At the military academy, Chavez lay in a glass-covered coffin wearing the olive-green military uniform and red beret of his paratrooper days and looking gaunt and pale, his lips pressed together. In a nod to the insecurity that plagues this country, mourners had to submit to a pat down, pass through a metal detector and remove the batteries from their mobile phones before they entered.
As they reached the coffin, many placed a hand on their heart or stiffly saluted. Some held up children so they could see Chavez’s face.
“I waited 10 hours to see him, but I am very happy, proud to have seen my comandante,” said 46-year-old Yudeth Hurtado, sobbing. “He is planted in our heart.”
Government leaders had been largely incommunicado Wednesday as they marched in a seven-hour procession that brought Chavez’s body from a military hospital to the academy. They finally emerged before the cameras Thursday but offered no answers.
Asked when an election would be held, Jaua said only that the constitution would be followed. He continued to refer to Maduro as “vice president,” though he also said the rest of the government was united in helping him lead the country.
The foreign minister also struck the defiant, us-against-the-world tone the government has projected, which some critics fear could incite passions in a country that remains on edge.
“They couldn’t defeat him electorally, they couldn’t assassinate him, they couldn’t beat him militarily,” Jaua declared. “Chavez died as president ... Chavez died the leader of his people.”
Just hours before the 58-year-old president’s death on Tuesday, Maduro expelled two U.S. diplomats and lashed out at opponents at home and abroad. He implied that the cancer that ultimately killed Chavez was somehow injected into him by his enemies, a charge echoed by Ahmadinejad.
While Maduro is the clear favorite over likely opposition candidate Henrique Capriles, the nation is polarized between Chavez supporters and critics who hold him responsible for soaring inflation, a growing national debt and a jump in violent crime.
Opponents have also questioned the government’s allegiance to the rule of law, arguing that Maduro is not entitled to become interim president under the 1999 constitution. They have also criticized the defense minister, Adm. Diego Molero, for pledging support for Maduro’s candidacy despite a ban on the military taking political sides.
Ana Teresa Sifontes, a 71-year-old housewife and opposition sympathizer, said Chavez did some good things for the nation’s poor. But she said he had mismanaged the economy and showed more interest in regional grandstanding than governing.
She said she hoped his death would bring change.
“Why do we have to pay for Cuba?” she asked, referring to the billions in Venezuelan oil Chavez sent to Havana each year in return for Cuban doctors and other experts. “Why do we need them here?”

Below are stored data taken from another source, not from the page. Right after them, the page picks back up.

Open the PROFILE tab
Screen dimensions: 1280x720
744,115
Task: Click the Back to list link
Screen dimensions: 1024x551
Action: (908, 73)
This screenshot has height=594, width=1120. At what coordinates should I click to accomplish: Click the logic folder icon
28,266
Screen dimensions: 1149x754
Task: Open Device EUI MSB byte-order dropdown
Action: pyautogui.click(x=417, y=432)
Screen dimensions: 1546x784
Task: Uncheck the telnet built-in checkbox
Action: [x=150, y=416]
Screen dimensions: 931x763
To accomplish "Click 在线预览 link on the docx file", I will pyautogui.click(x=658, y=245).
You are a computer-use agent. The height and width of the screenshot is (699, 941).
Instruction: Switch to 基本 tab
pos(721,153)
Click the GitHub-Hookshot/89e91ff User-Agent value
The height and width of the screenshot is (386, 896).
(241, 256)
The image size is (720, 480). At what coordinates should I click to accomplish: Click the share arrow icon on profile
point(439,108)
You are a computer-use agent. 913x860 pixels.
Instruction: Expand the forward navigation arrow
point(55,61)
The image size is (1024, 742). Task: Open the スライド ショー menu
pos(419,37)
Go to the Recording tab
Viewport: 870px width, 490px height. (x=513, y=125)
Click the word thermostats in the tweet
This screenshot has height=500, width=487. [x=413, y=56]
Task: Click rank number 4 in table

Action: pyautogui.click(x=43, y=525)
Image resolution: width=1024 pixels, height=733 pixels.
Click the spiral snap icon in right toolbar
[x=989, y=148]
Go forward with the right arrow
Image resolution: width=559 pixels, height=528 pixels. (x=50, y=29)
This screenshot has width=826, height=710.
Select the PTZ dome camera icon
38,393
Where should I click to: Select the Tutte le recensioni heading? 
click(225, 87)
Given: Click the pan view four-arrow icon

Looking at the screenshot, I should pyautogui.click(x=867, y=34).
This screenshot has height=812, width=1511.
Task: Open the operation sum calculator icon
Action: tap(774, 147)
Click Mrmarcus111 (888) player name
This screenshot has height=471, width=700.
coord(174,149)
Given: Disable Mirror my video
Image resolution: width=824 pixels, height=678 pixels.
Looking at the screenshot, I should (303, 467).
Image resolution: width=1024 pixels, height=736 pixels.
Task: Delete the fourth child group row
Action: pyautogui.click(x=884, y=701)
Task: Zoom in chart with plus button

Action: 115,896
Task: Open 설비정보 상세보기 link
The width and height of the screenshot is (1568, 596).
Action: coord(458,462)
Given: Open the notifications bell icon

Venezuelan officials have yet to say what type of cancer he suffered from, but details were emerging of the former paratrooper’s final hours.
The head of Venezuela’s presidential guard, Gen. Jose Ornella, told the AP late Wednesday that Chavez died of a massive heart attack after great suffering.
“He couldn’t speak but he said it with his lips ... ‘I don’t want to die. Please don’t let me die,’ because he loved his country, he sacrificed himself for his country,” said Ornella, who said he was with the socialist president at the moment of his death Tuesday.
In Washington, State Department Spokeswoman Victoria Nuland said the U.S. hoped the upcoming vote would be held on a level playing field, and lamented the expulsion of the American officials.
“We are obviously disappointed by these false accusations levied against our embassy officials,” Nuland said. “This is part of a tired playbook of alleging foreign interference as a political football in internal Venezuelan politics.”